◆ Task description ◆
Return, exactly as written, the line containing "You are a computer-use agent. 1064x1138" and every line after it to the end of the records below, with no pictures.

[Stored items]
• • •

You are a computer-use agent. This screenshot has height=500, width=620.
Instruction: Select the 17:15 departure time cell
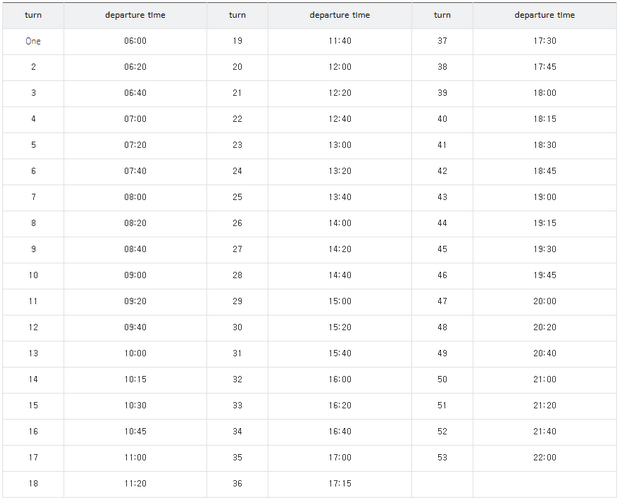coord(340,484)
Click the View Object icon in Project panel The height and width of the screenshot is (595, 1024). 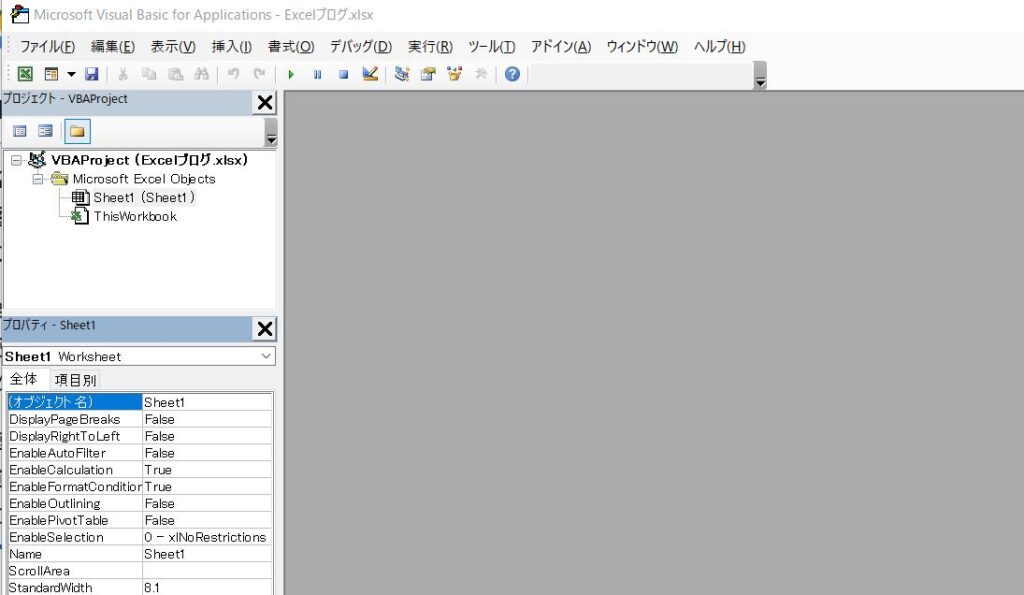click(x=45, y=131)
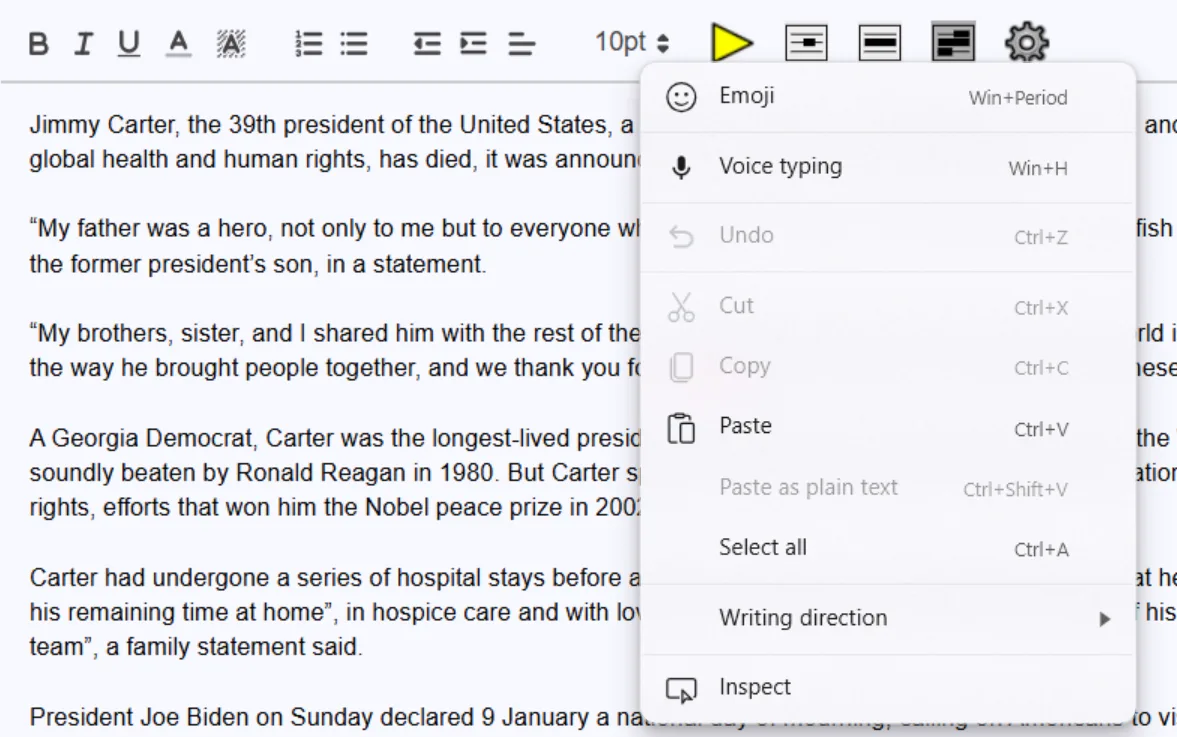Open the settings gear
The width and height of the screenshot is (1177, 737).
[x=1028, y=42]
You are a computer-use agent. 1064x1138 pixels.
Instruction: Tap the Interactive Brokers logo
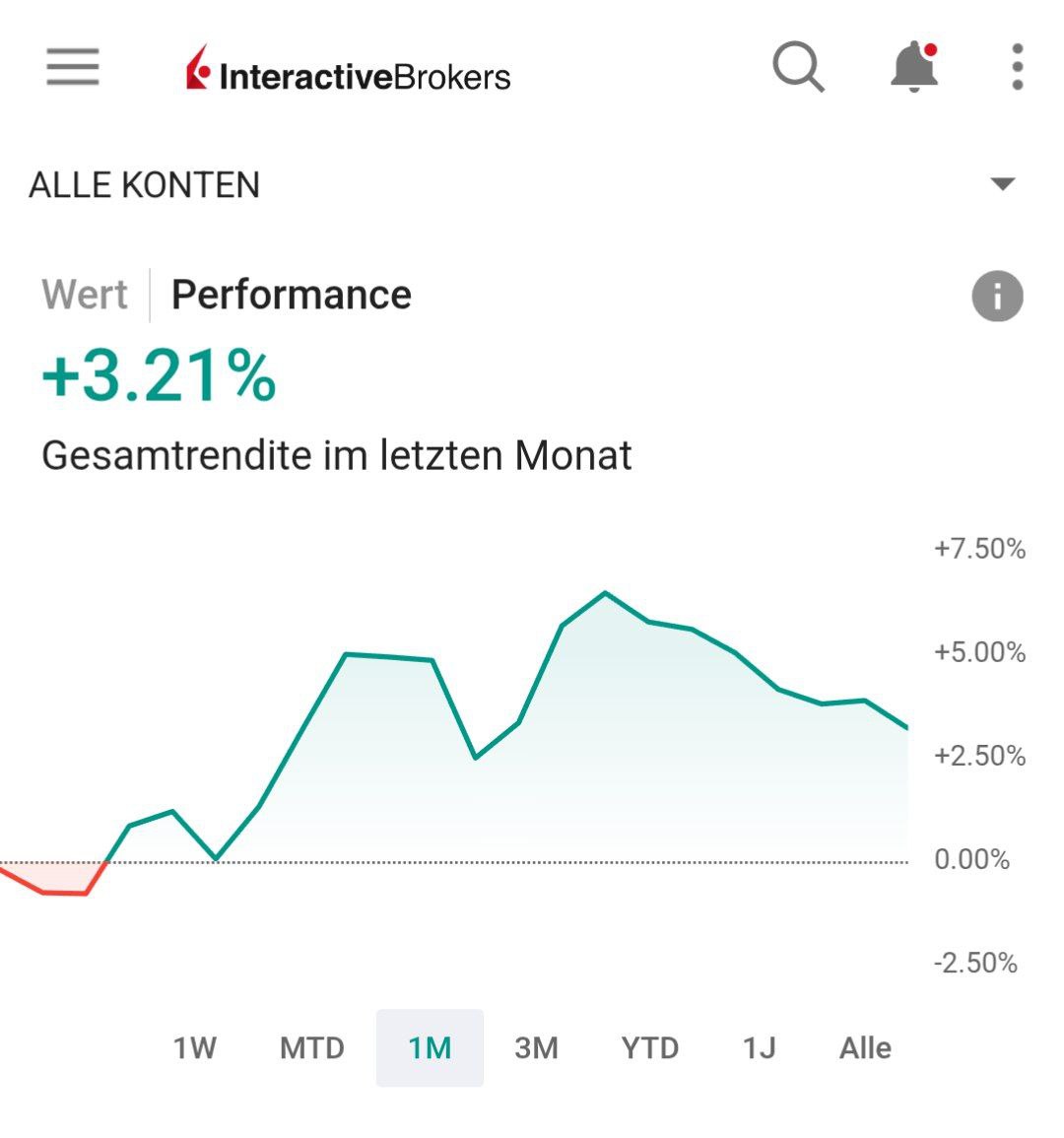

• • •

◆ Completed task ◆
You are a computer-use agent. 1064x1138 pixels.
Instruction: Tap the Interactive Brokers logo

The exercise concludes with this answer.